**EXCERPTED PASSAGE**.
──────────────────────────────

Link to paper: https://www.biorxiv.org/content/10.1101/2020.05.19.105437v1

Pre-Print: BioRxiv

Tags: Cell Biology, Immunology/Immunity, Inflammation, Virology, Type I, III interferon

Research Highlights

1. SARS-CoV2 is released directionally from the apical but not basolateral surface of primary human airway epithelial cells (pHAE)

2. Transcriptional profiling of infected pHAE cells suggests NFkB (pro-inflammatory) and ATF4 (cellular stress pathway) as the dominating transcription factors in SARS-CoV-2 infection.

3. Complete lack of type I or III IFN induction in SARS-CoV-2-infected pHAE.

──────────────────────────────

**INFORMATION**.
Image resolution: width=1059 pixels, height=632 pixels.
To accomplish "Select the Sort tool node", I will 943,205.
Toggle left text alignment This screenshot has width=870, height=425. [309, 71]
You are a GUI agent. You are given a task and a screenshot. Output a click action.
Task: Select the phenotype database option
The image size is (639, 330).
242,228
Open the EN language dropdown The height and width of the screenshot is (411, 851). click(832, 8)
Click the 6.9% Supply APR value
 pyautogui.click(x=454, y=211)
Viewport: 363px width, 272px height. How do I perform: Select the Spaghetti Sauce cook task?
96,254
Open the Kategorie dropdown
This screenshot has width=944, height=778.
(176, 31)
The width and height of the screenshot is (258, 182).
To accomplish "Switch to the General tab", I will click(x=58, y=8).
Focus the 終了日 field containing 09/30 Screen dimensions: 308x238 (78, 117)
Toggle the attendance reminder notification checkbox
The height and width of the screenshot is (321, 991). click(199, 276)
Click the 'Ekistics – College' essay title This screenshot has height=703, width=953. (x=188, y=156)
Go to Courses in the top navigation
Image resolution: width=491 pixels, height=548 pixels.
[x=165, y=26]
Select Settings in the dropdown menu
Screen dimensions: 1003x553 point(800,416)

──────────────────────────────

**TASK REQUIREMENTS**.
1 – Do these statements agree with the SARS-CoV-2 preprint summary? For each, answer yes or no and quote the words of the summary that decide it.
(a) SARS-CoV-2 is released from the basolateral surface of primary human airway epithelial cells.
(b) SARS-CoV-2-infected pHAE showed type I or III IFN induction.
(c) The paper is a pre-print on BioRxiv.
2 – Transcribe the SARS-CoV-2 preprint summary between "Research Highlights" and "in SARS-CoV-2 infection.", inclusive.

**RESPONSES BY TASK**.
1 –
(a) No: "released directionally from the apical but not basolateral surface"
(b) No: "Complete lack of type I or III IFN induction in SARS-CoV-2-infected pHAE."
(c) Yes: "Pre-Print: BioRxiv"

2 –
Research Highlights

1. SARS-CoV2 is released directionally from the apical but not basolateral surface of primary human airway epithelial cells (pHAE)

2. Transcriptional profiling of infected pHAE cells suggests NFkB (pro-inflammatory) and ATF4 (cellular stress pathway) as the dominating transcription factors in SARS-CoV-2 infection.